Brian Hyland had a No. 1 hit with the song in 1960, and it was so inescapable as part of popular culture that a Hollywood film, Billy Wilder’s “One, Two, Three” (1961), affectionately lampooned it with a scene in which East German soldiers tortured a character by forcing him to listen to the song repeatedly.

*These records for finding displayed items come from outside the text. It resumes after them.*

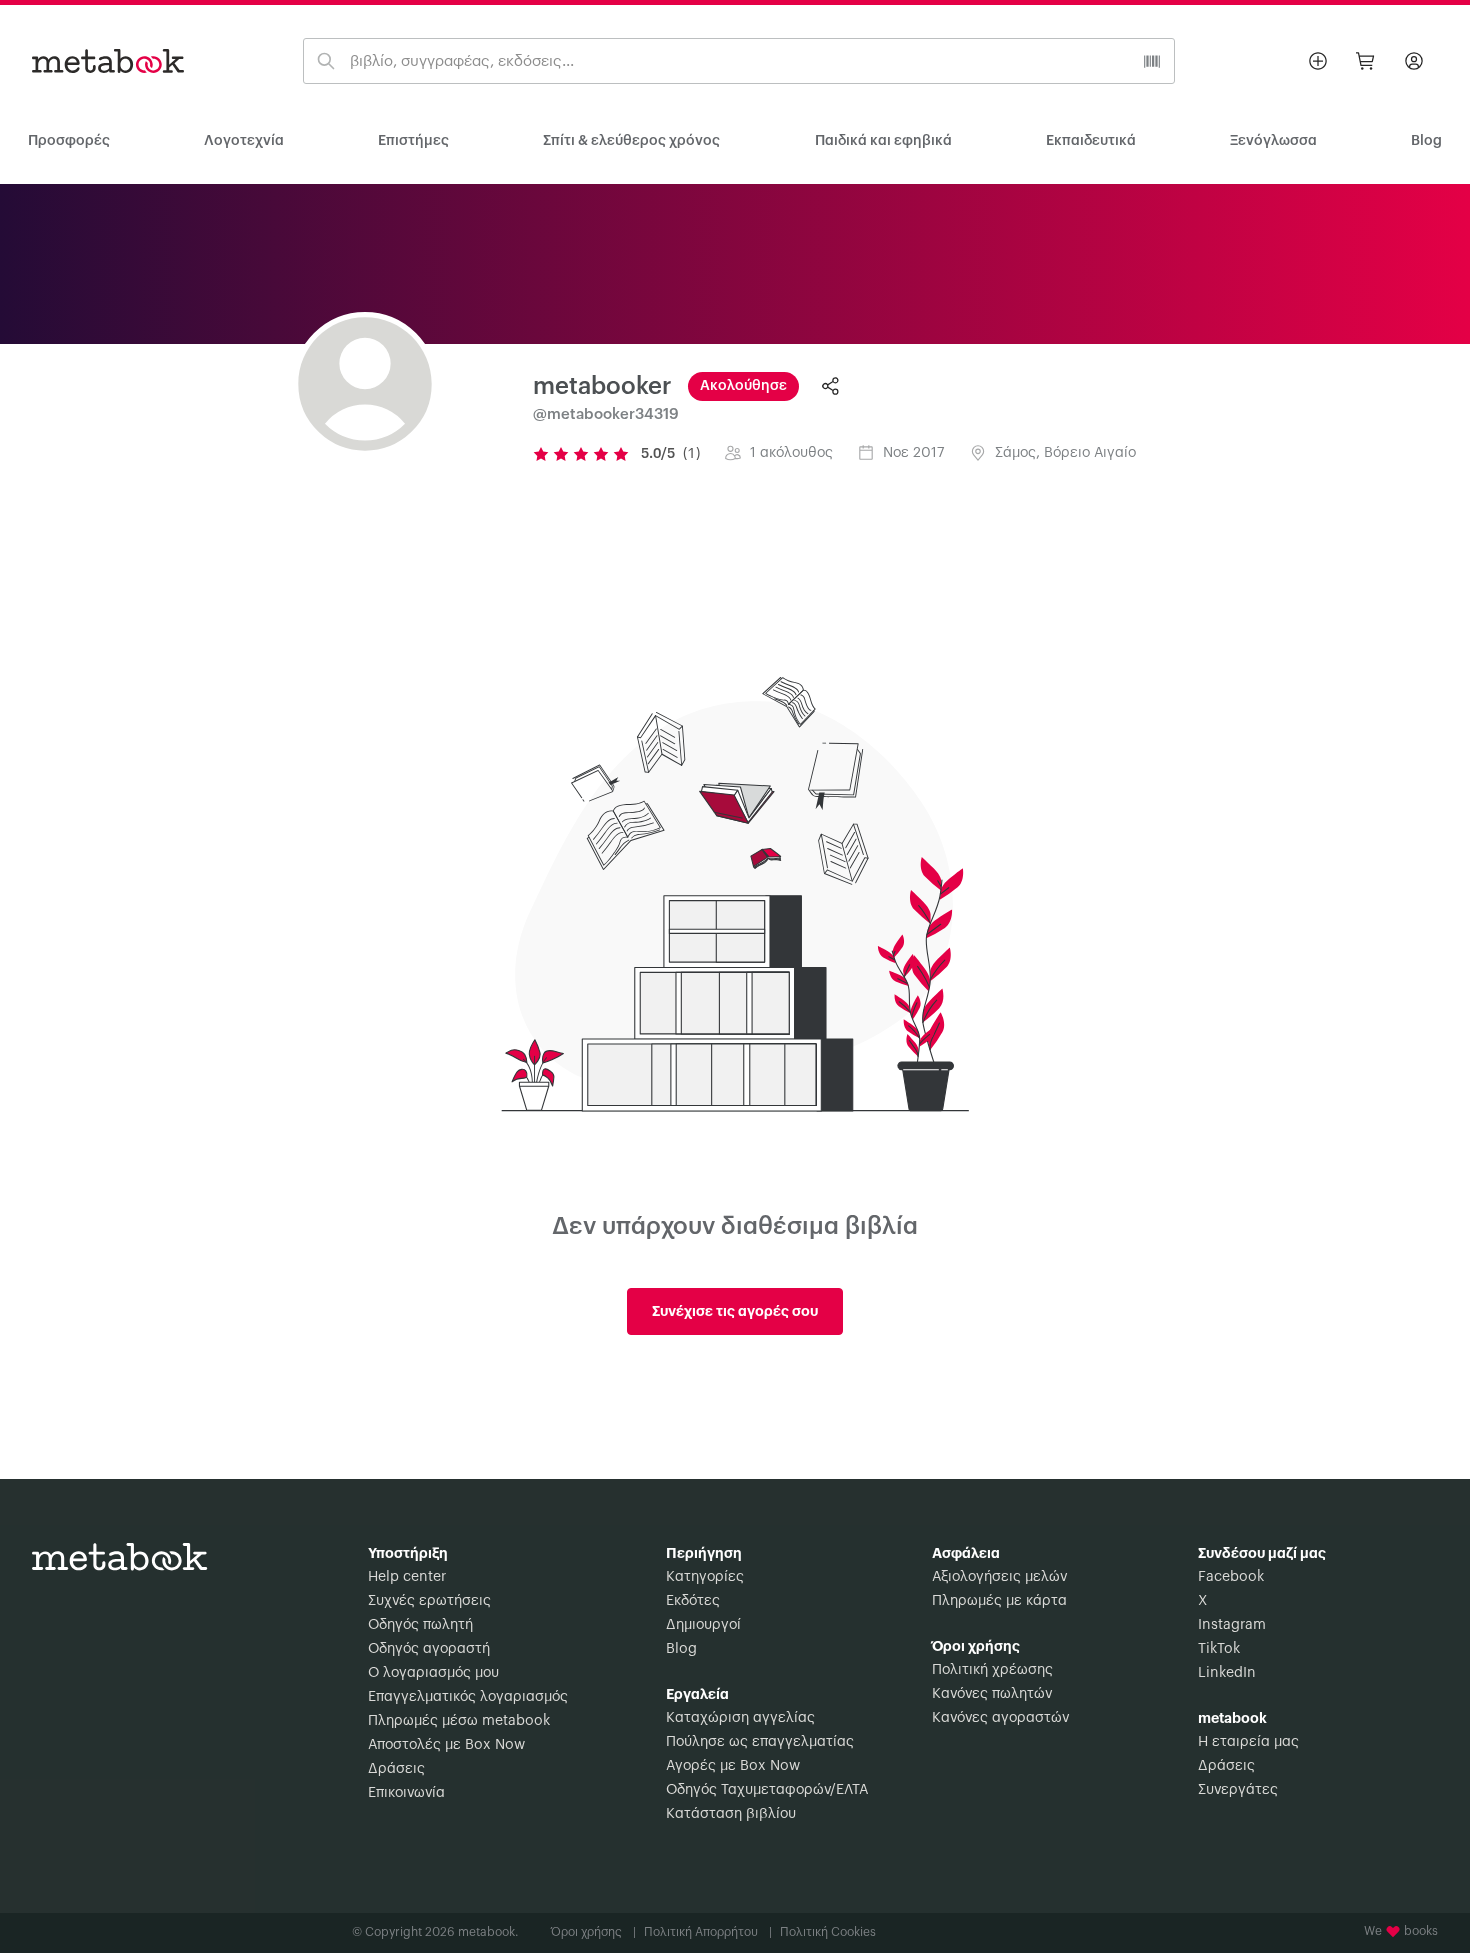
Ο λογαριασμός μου (433, 1673)
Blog (681, 1649)
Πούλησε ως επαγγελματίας (760, 1742)
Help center (407, 1577)
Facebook (1231, 1577)
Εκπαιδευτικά (1091, 141)
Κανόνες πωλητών (992, 1694)
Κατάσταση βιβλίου (731, 1814)
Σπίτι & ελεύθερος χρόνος (631, 141)
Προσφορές (69, 141)
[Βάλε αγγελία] (1318, 61)
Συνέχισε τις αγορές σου (735, 1311)
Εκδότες (693, 1601)
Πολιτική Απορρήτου (708, 1932)
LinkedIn (1227, 1673)
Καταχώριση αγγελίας (740, 1718)
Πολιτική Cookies (828, 1932)
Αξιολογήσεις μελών (999, 1577)
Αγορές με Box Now (733, 1766)
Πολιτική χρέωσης (992, 1670)
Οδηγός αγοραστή (429, 1649)
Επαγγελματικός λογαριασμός (468, 1697)
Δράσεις (396, 1769)
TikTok (1219, 1649)
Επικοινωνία (406, 1793)
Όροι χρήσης (593, 1932)
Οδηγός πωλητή (420, 1625)
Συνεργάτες (1238, 1790)
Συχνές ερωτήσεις (429, 1601)
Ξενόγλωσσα (1273, 141)
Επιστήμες (413, 141)
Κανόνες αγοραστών (1000, 1718)
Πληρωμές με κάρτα (999, 1601)
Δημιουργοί (703, 1625)
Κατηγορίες (705, 1577)
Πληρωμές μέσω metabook (459, 1721)
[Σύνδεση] (1414, 61)
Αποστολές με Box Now (446, 1745)
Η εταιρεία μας (1248, 1742)
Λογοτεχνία (244, 141)
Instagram (1232, 1625)
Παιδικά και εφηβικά (883, 141)
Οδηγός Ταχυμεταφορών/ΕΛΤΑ (767, 1790)
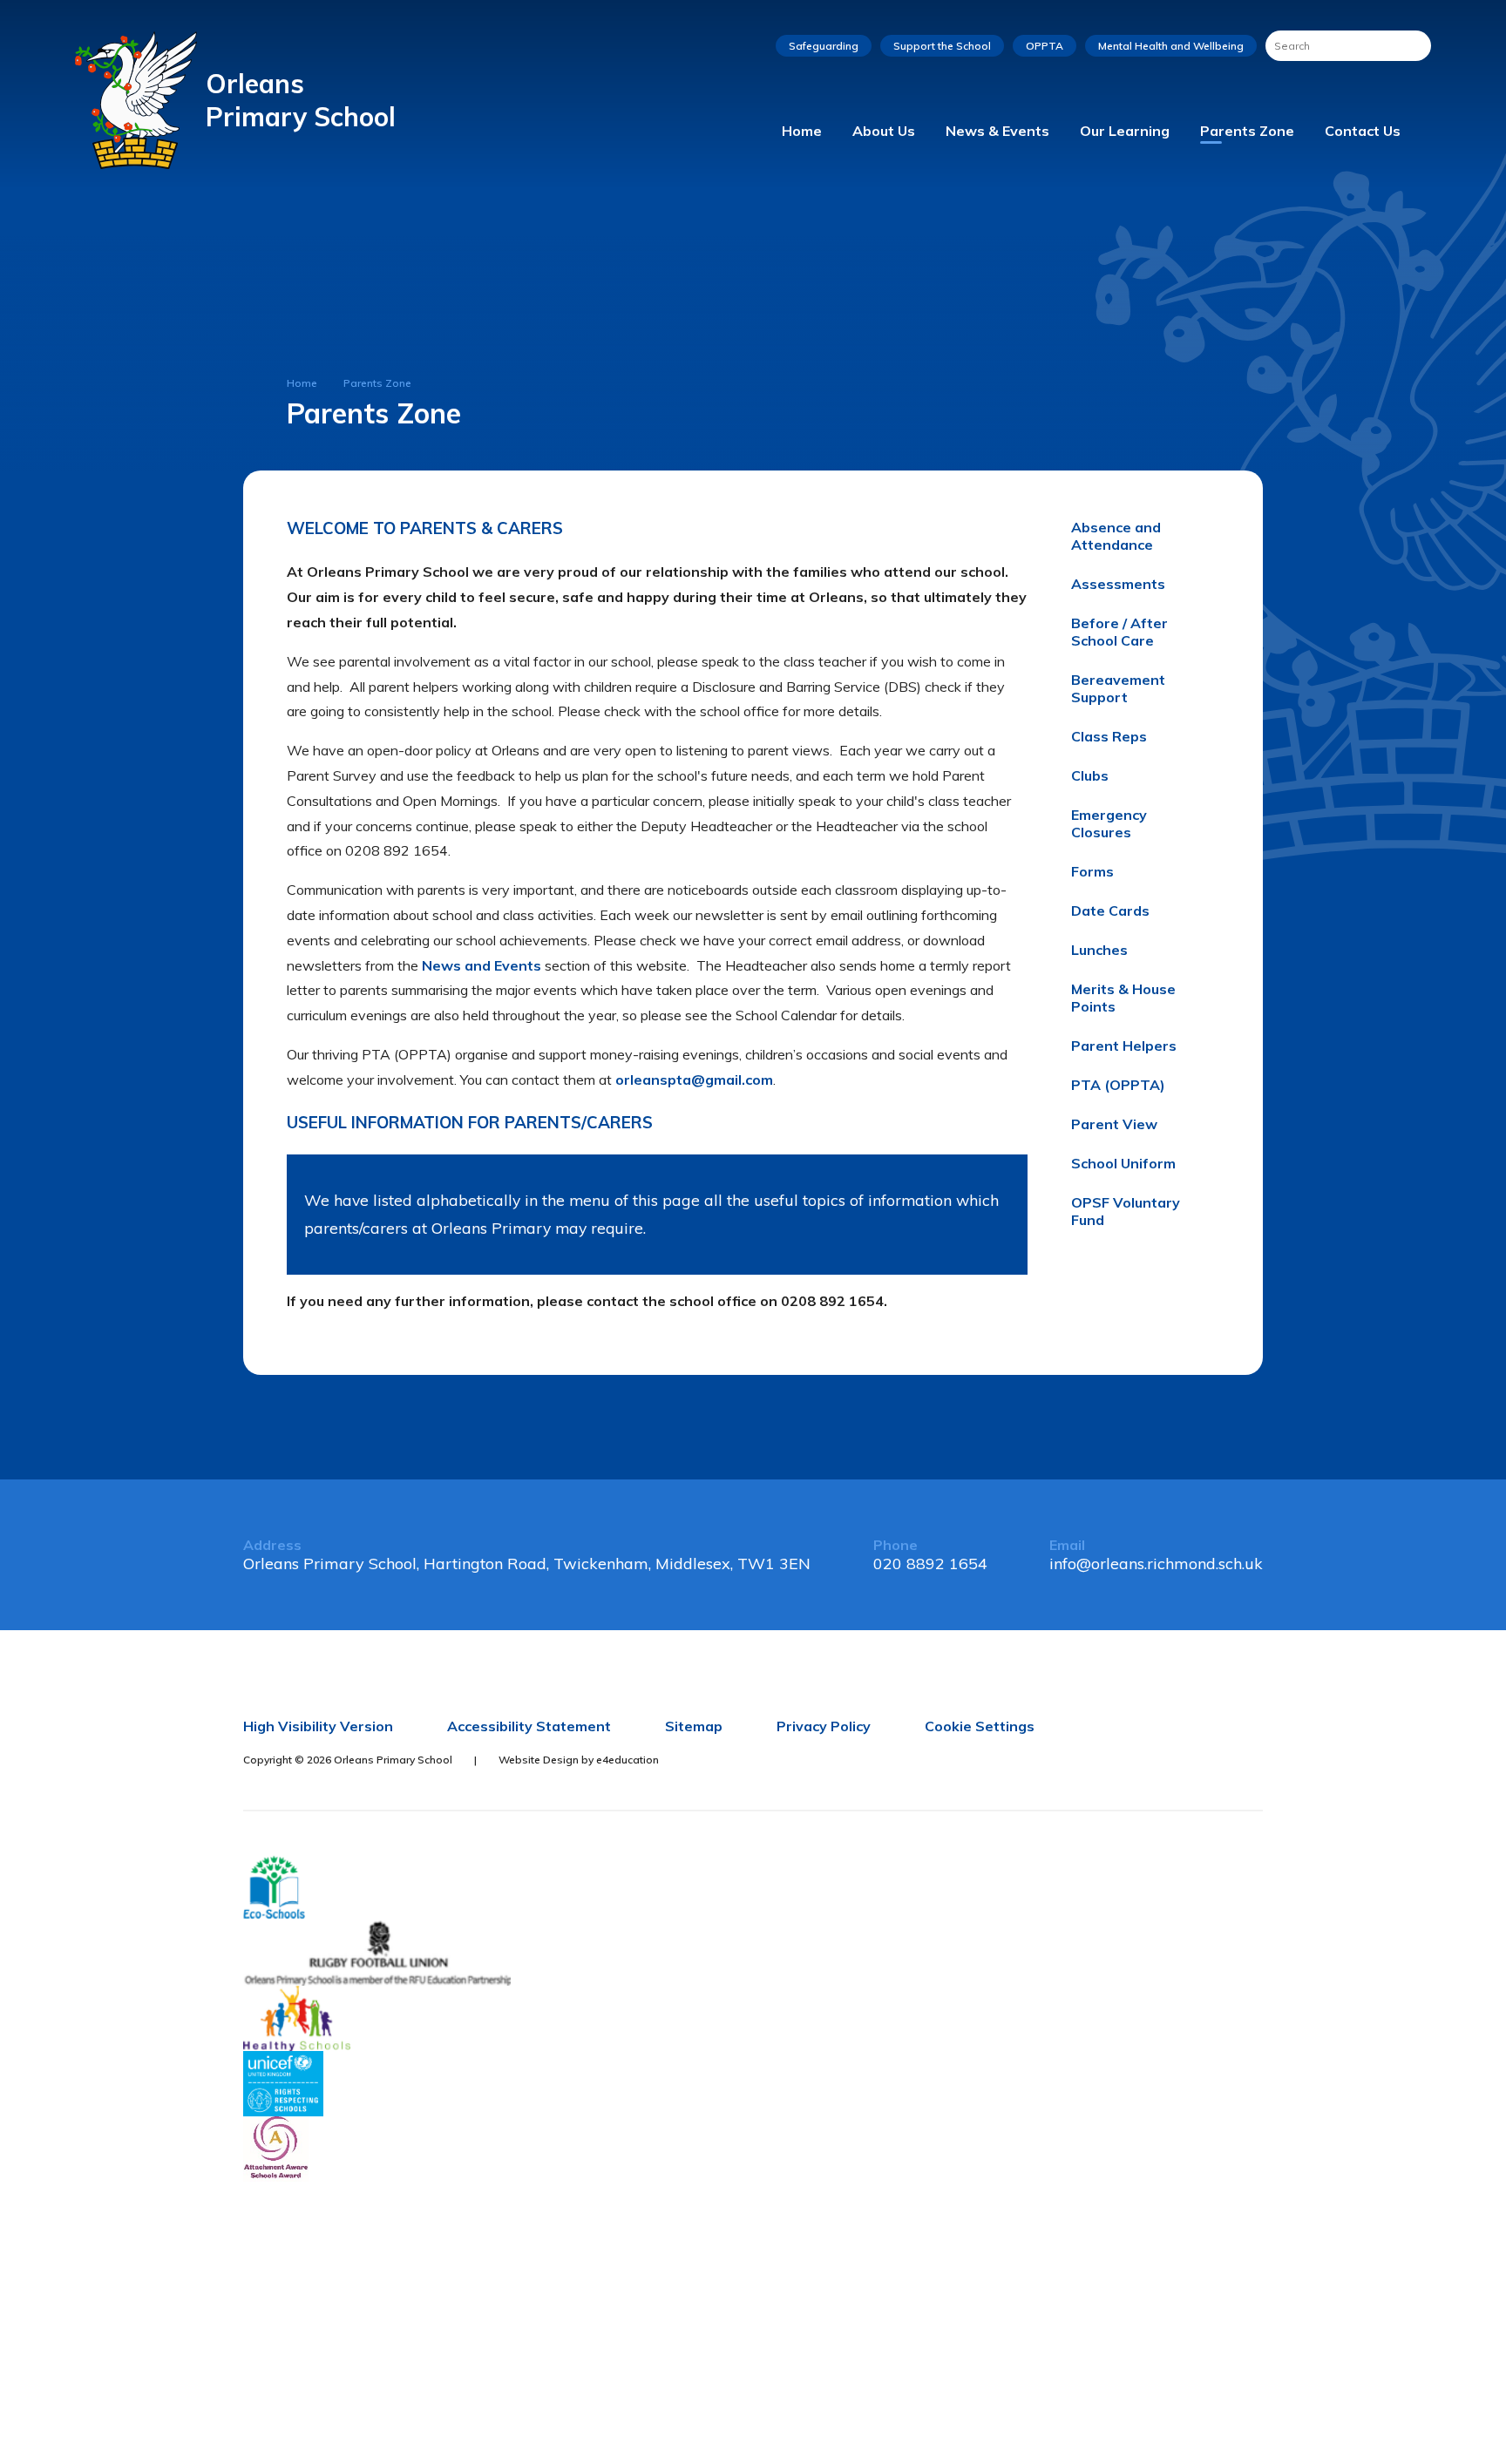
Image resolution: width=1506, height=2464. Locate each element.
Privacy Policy (824, 1726)
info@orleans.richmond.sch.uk (1156, 1564)
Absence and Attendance (1116, 535)
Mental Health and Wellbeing (1171, 45)
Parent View (1114, 1124)
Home (302, 382)
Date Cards (1110, 910)
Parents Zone (377, 382)
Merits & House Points (1123, 997)
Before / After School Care (1119, 631)
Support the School (942, 45)
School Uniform (1123, 1163)
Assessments (1118, 583)
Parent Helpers (1124, 1045)
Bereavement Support (1118, 688)
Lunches (1099, 949)
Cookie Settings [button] (980, 1726)
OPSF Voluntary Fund (1125, 1211)
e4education (627, 1759)
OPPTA (1044, 45)
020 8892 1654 (930, 1564)
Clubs (1090, 775)
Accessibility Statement (529, 1726)
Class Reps (1109, 736)
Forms (1092, 871)
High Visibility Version (318, 1726)
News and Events (481, 965)
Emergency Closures (1109, 823)
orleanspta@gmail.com (694, 1079)
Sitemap (693, 1726)
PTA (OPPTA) (1118, 1084)
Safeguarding (823, 45)
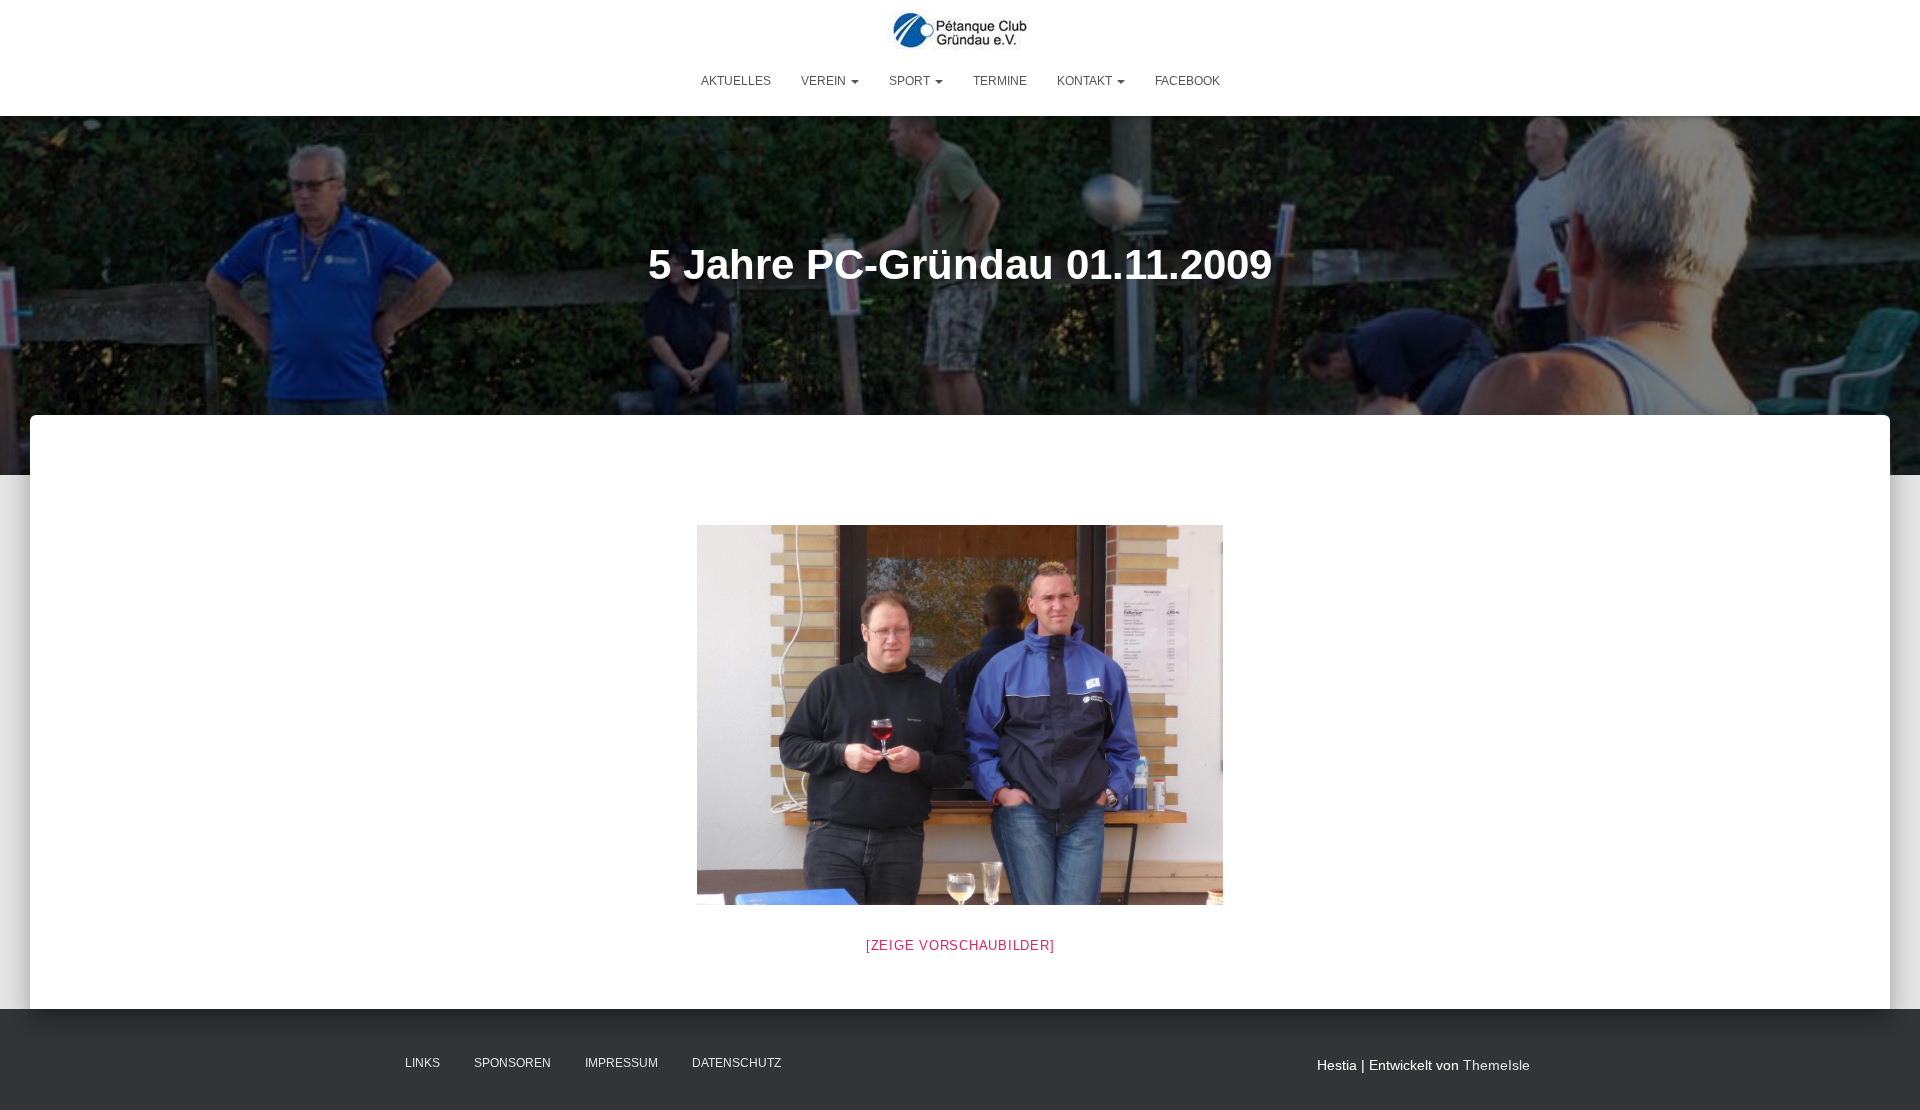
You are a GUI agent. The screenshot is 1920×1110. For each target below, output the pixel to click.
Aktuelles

Pockriss also worked in musical theater for decades. He wrote the music and Anne Croswell wrote the lyrics for the 1963 Broadway show “Tovarich,” for which Vivien Leigh won the Tony Award for best actress in a musical. The two also collaborated on “Ernest in Love,” a musical version of Oscar Wilde’s “Importance of Being Earnest,” first produced off-Broadway in 1960 and revived by the Irish Repertory Company in 2009; “Conrack,” based on Pat Conroy’s book, which had an off-Broadway production in 1987; and “Bodo,” about a 12th-century goatherd, produced at the Promenade Theater in 1983.

With lyricist Carolyn Leigh and Hugh Wheeler of “Sweeney Todd,” Pockriss created “Gatsby,” a musical based on F. Scott Fitzgerald’s novel “The Great Gatsby,” in 1969. It was best known as an unproduced work, but this year it received two concert performances in the New York Musical Theater Festival.